:: TASK DATA ::

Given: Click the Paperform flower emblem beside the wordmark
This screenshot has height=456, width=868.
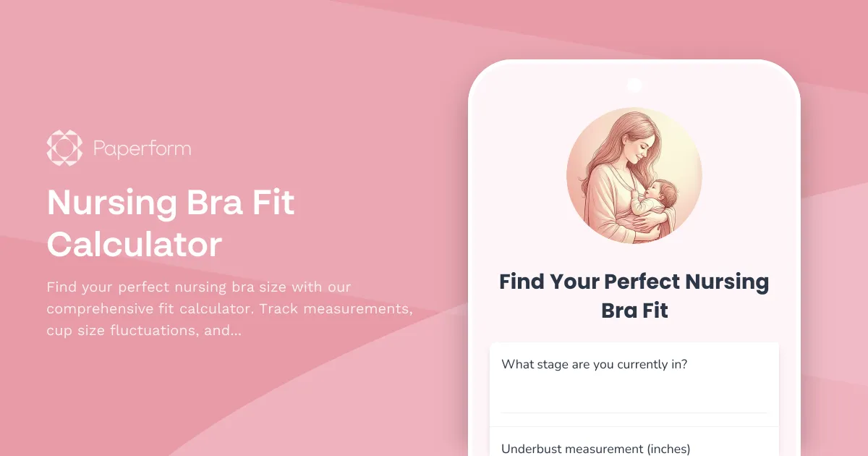Looking at the screenshot, I should coord(64,148).
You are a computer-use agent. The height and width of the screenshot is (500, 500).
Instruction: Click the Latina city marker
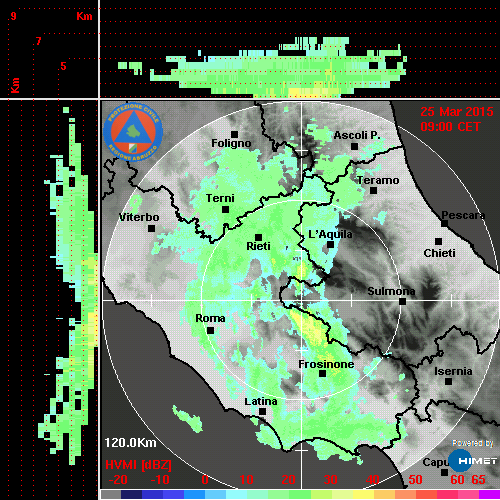pos(262,412)
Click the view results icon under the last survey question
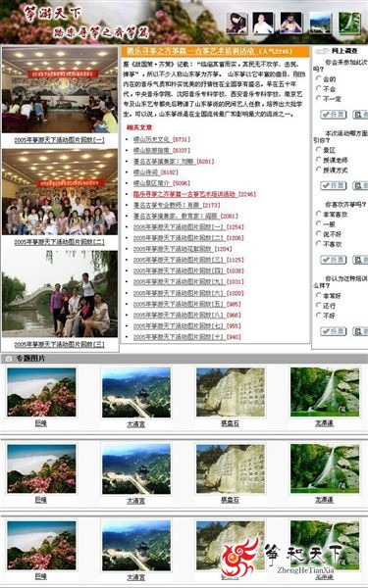Viewport: 368px width, 588px height. (360, 331)
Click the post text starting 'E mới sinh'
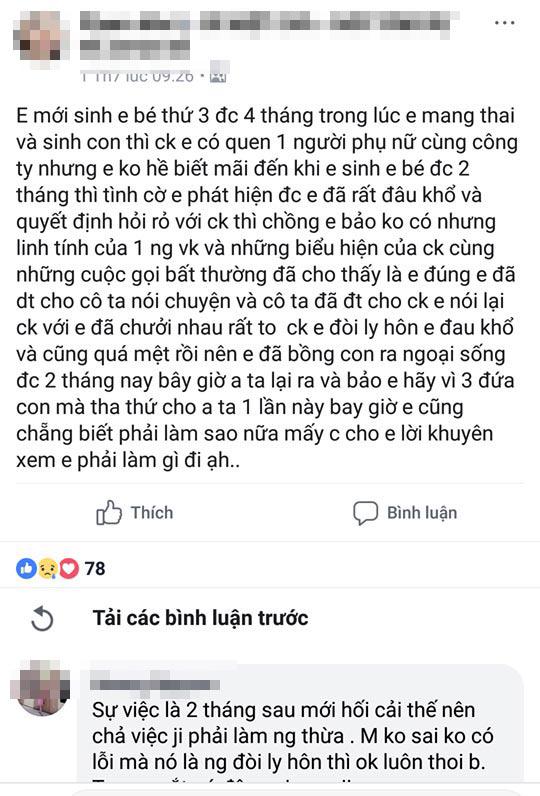Image resolution: width=540 pixels, height=796 pixels. [x=267, y=287]
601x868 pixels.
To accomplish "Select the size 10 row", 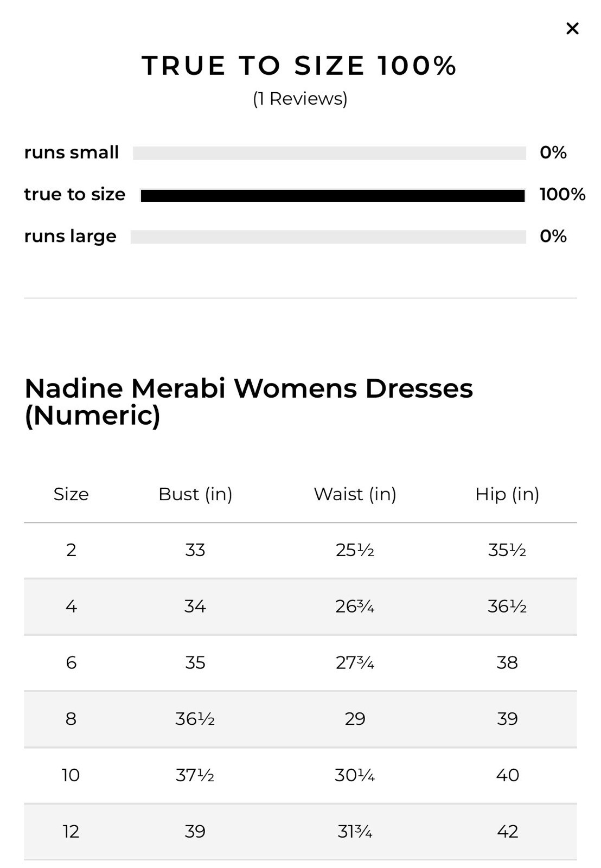I will pos(301,775).
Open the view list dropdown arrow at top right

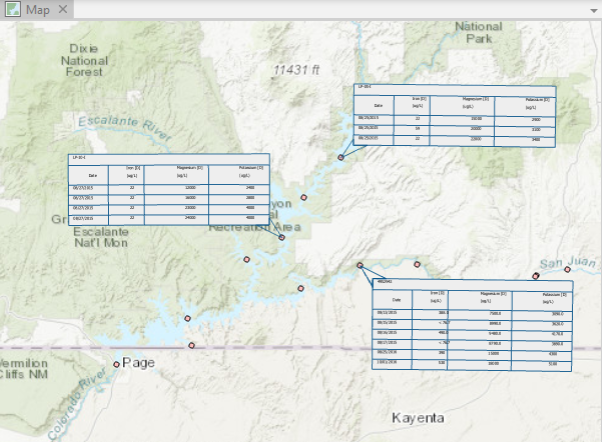593,9
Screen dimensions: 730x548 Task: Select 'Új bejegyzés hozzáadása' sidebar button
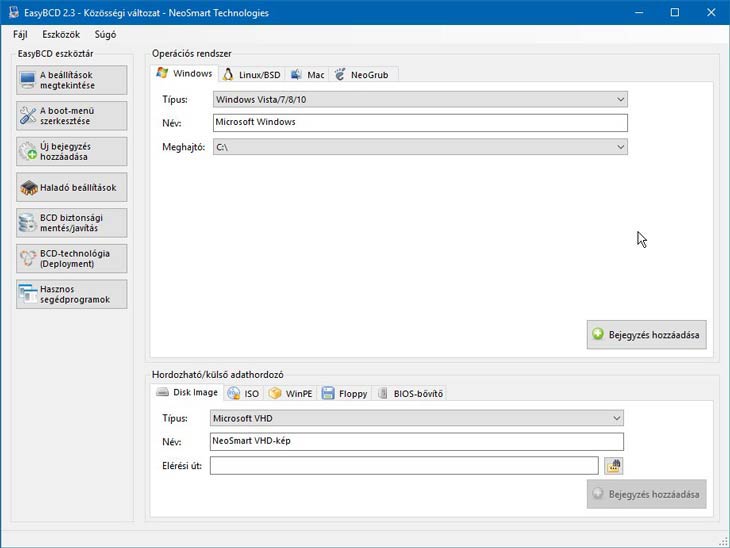click(x=72, y=152)
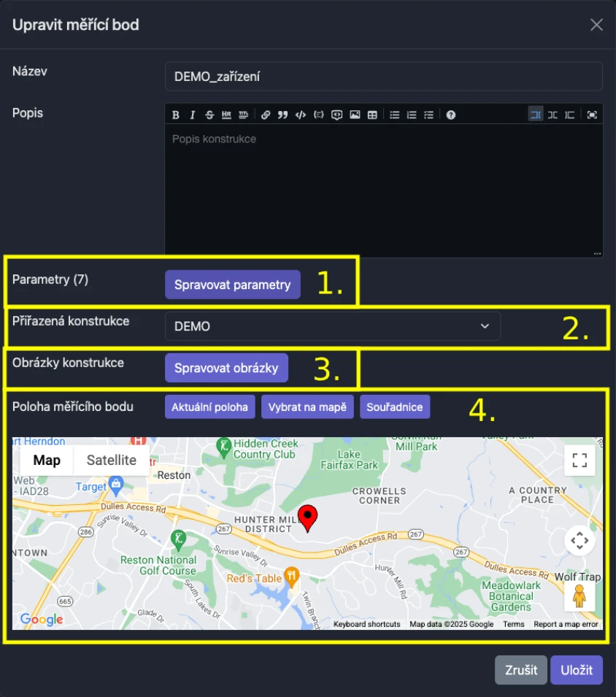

:::

● WORK REQUIRED
Output each line of the listing above, word for word, from the one holding "Open the view" through the last line, both included; omit the pictures.

● ANSWER TO THIS TASK
Open the view list dropdown arrow at top right

593,9
Screen dimensions: 730x548 Task: Select 'Új bejegyzés hozzáadása' sidebar button
click(x=72, y=152)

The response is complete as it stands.